Walt Disney productions have been delighting children and adults alike for generations releasing their first feature length film, Snow White and the Seven Dwarfs, in 1937. Since then their many superbly beautiful animations have been captivating audiences worldwide making them laugh, cry, cheer and in some cases even changing something in themselves.

Their tales have derived from a collection of sources from the Grimm’s Brothers fairy tales, to well loved novels from authors such as J.M Barrie and Dodie Smith, to original screenplays. Childhood experiences of watching such films is universally shared across a whole range of cultures and love them or hate them you cannot deny the influence they have had over all our lives.

Recently, however, many people feel Disney films have lost some of the magic they once held so dear. Maybe this is the nostalgia-induced opinion of adults feeling Disney’s latest releases don’t live up to the ones that had them in such awe as children, but whatever it is no one could have predicted the storm Frozen would unleash when it hit UK cinemas in December 2013.

Frozen calendars appeared and are still appearing in shops across the globe. Lunch boxes, jewellery, clothes and let’s not forget the infamous Elsa’s dresses have been in popular demand and there has been more than one occasion where I’ve seen children carrying their own Elsa dolls.

Sing-along cinema screenings and live-action shows have been filling up with fans, the Norwegian tourist board has been offering trips to the ‘real’ Arendell (Norway allegedly being the inspiration for Frozen’s fictional kingdom) and Elsa (voiced by Idina Menzel) and Anna (voiced by Kristen Bell) have even been drafted into script’s of ABC’s fantasy television series Once Upon a Time.

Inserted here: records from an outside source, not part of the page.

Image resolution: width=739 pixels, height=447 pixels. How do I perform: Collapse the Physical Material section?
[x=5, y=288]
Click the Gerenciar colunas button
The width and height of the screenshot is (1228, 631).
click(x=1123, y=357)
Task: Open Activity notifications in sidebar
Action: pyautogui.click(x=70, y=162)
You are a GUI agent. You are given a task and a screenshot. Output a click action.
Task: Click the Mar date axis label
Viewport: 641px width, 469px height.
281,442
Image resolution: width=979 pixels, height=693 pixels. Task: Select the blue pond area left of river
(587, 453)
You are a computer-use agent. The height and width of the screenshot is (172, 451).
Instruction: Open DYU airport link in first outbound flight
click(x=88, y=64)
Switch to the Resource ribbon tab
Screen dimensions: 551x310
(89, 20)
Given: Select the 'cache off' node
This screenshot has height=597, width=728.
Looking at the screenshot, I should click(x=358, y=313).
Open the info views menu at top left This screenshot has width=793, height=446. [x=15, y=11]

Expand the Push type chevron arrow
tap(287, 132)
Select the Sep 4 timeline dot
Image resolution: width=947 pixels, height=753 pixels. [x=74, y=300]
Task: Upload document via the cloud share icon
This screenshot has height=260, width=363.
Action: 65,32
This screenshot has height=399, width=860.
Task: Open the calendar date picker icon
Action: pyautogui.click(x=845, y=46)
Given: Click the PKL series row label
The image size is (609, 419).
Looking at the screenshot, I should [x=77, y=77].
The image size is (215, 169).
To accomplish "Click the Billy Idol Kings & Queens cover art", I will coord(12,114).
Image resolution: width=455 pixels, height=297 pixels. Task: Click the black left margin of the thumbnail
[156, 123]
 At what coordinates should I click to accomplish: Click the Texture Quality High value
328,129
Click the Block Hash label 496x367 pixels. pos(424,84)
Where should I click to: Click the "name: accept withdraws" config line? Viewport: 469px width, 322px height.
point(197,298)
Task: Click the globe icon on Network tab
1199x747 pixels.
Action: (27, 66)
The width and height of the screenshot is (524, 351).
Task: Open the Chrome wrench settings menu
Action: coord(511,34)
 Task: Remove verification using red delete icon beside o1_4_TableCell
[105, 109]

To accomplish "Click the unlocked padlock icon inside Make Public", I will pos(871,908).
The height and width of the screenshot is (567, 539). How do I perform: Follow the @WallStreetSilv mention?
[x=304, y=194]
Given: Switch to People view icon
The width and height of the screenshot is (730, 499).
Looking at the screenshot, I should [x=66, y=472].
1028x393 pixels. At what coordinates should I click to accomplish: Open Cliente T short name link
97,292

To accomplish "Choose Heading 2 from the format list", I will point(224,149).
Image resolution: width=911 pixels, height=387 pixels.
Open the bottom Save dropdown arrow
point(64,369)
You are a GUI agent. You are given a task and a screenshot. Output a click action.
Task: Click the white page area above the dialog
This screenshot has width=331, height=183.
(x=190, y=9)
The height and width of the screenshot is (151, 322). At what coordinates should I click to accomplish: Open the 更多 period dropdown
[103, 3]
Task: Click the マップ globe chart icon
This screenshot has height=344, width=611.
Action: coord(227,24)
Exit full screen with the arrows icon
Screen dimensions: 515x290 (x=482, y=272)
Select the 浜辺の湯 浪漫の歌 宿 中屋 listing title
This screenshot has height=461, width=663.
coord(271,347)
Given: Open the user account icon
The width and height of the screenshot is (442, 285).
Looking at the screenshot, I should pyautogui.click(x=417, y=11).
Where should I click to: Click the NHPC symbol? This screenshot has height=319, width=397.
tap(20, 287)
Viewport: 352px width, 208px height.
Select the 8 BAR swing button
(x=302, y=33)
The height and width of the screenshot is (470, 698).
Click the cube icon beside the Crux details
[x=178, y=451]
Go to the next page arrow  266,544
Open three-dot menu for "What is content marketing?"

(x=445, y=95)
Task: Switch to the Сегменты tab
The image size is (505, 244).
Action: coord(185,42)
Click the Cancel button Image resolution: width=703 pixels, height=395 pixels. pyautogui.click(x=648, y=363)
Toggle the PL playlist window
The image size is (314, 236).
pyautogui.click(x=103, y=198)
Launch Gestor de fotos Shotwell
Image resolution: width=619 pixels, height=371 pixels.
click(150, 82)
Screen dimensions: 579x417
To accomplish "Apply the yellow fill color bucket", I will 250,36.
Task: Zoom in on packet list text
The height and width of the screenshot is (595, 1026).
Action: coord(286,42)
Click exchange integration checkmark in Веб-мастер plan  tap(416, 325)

As a dedicated childhood fan of Disney Princesses’ I know that I would have dressed up in an Elsa dress and sung my own rendition of ‘Let it Go’ if only Frozen had been released when I was a child. But there is more to Frozen’s success than its mere sellable marketing merchandise.

Believe it or not Frozen is one of the few films out there to centre its action on two female leads, and poses several twists on the classic Disney Princess formula. For starters its primary concern is exploring the relationship between the two estranged sisters, Elsa and Anna, whilst side-lining Anna’s relationship with Hans (voiced by Santino Fontana) and Kristoff (voiced by Jonathan Groff) and instead portraying the two sisters attempting to solve their own problems.

It pokes fun at the stereotypical elements of princess stories such as the ‘love at first sight’ concept that baffles both Elsa and Kristoff, whose reactions to Anna’s hasty proposal mirror that of any adult watching a Disney film. It also continues to surprise the audience when it is revealed that the ‘true love’ needed to cure Anna’s freezing heart does not come from her love for Kristoff but from her love for her sister displayed in the film’s most moving sequence when Anna throws herself in front of a sword intended to kill Elsa. There are no comatose princess’ waiting helplessly for their Prince’s kiss in this film, merely two head-strong girls out to prove to themselves what they are truly capable of. As much as I still love the princess films I grew up with, I think I’d rather have this idea invested in me as a child.

Alas, despite all this hype that continues to surround Frozen it seemed we had seen all we would of Disney’s beloved characters. Until it was revealed that Disney would be producing a short sequel, featuring the original cast of the film, to be played at cinema screenings of Kenneth Branagh’s Cinderella scheduled for release on March 13th 2015.

The film, around seven minutes in length, takes place two months after the finale of Frozen and centres around Anna’s birthday. But there is a catch, Elsa has a cold and how might that work alongside her icy powers?

The short sequel will feature a new song by the Oscar-winning writers of ‘Let it Go’, Robert Lopez and Kristen-Andersen Lopez. It will also see the return of Olaf (voiced by Josh Gad), who will no doubt be up to his usual antics and Sven, Kristoff’s loveable reindeer.

So, anyone up for seeing Cinderella this March?